I completely empathise with the stress of testing but try to look at the long term. My DS is now on a medication for life- however it's increasingly likely that the NHS will move to stop funding newly diagnosed patients accessing this particular medication. Luckily for us, he would remain on it. A genetic diagnosis can be life changing.

Ask for an appointment with a genetic counsellor. They can go through everything with you. I would probably go for wgs just incase you want to have more children to see of there is an inherited genetic issue

We have a good friend who has a genetic condition that shares some similarities (from a scientific perspective) to Downs. It wasn't picked up until he was 12 despite his mum taking him to GPs many times as she just knew something was wrong. When he eventually saw a GOSH consultant his mum was told that if it had continued to go untreated it was unlikely he would have lived to see his next birthday and that it was a miracle he'd made it so far. He's now in his 30s and lives a very normal life (supported by medication) but his childhood would have been quite different if only he had been diagnosed earlier.

I meant when all the cells are not affected.

As someone who has had the full genome mapping done (my doc arranged it through St Mary’s Manchester as part of the 100,000 genome project) I would say don’t do it.

I waited over 2 years for the result which was a single a4 letter saying they’d found nothing.

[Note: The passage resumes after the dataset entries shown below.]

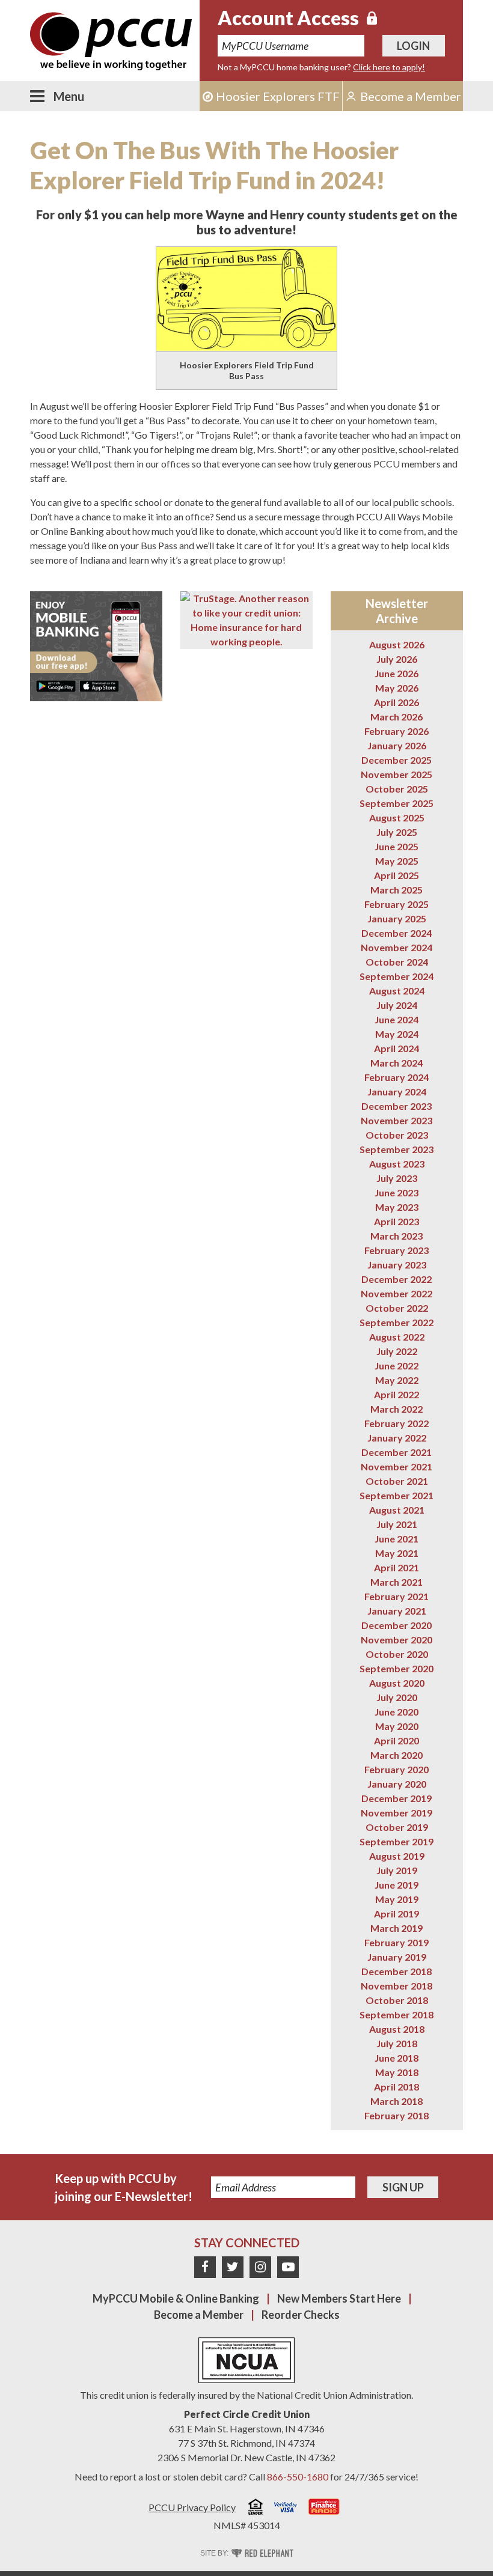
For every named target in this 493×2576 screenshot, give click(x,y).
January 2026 (396, 745)
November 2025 (396, 774)
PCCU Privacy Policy (192, 2507)
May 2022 (396, 1380)
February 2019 (396, 1942)
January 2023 (396, 1264)
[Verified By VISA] (285, 2508)
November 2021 (396, 1466)
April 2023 (396, 1221)
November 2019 (396, 1812)
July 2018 (396, 2043)
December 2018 (396, 1971)
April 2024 (396, 1048)
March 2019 (396, 1928)
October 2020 (397, 1654)
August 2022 (396, 1336)
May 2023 (396, 1207)
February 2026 (396, 731)
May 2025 (396, 860)
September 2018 (396, 2014)
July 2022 (396, 1351)
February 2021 (396, 1596)
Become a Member (198, 2314)
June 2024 (396, 1019)
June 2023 (396, 1192)
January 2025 (396, 918)
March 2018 (396, 2101)
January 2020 (396, 1783)
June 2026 (396, 673)
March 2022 (396, 1408)
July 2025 (396, 832)
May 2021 (396, 1553)
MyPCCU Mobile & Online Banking (176, 2298)
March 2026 (396, 716)
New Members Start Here (339, 2298)
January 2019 (396, 1956)
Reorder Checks (301, 2314)
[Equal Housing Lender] (255, 2508)
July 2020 (396, 1697)
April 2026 (396, 702)
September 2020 (396, 1668)
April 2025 (396, 875)
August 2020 (396, 1682)
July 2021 (396, 1524)
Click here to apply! (389, 67)
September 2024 (396, 976)
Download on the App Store (99, 686)
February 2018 (396, 2115)
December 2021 (396, 1452)
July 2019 (396, 1870)
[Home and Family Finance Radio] (324, 2508)
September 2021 (396, 1495)
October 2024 (397, 961)
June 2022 (396, 1365)
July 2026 (396, 659)
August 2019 (396, 1856)
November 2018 (396, 1985)
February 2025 (396, 904)
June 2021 (396, 1538)
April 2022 (396, 1394)
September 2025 (396, 803)
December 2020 (396, 1625)
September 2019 (396, 1841)
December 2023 (396, 1106)
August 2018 (396, 2029)
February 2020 (396, 1769)
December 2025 (396, 760)
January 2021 (396, 1610)
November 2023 (396, 1120)
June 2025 (396, 846)
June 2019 (396, 1884)
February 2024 (396, 1077)
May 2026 (396, 687)
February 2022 (396, 1423)
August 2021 (396, 1509)
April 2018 (396, 2086)
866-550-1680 (297, 2476)
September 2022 (396, 1322)
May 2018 (396, 2072)
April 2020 (396, 1740)
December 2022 (396, 1279)
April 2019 (396, 1913)
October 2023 (397, 1134)
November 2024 (396, 947)
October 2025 (397, 788)
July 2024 (396, 1005)
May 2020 (396, 1726)
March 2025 (396, 889)
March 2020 (396, 1755)
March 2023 (396, 1235)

I have heard that many companies now have access to this data and I’m far from convinced my corporate opt out will be honoured.

Hi OP there were concerns raised about my DD during my pregnancy because she wasn't growing properly not even at the 1st percentile. However they couldn't determine what was wrong and I refused amnio due to the risks. My consultant explained that it might not be apparent what was wrong at birth and it could be as late as 3/4 years old before issues arose that made it clearer what was wrong. The thought of spending the next 4 years watching her and scrutinising everything she done was a horrible thought so when they offered genetic testing at birth I took it. I got the results last month and she is thankfully perfectly healthy just incredibly small. If you think you could put it all behind you then I understand why you want to move on from this and just enjoy your baby now I just knew that for me personally the not knowing would eat away at me.

You’re absolutely bonkers to deny him that care, OP. Buckle up, it only gets harder.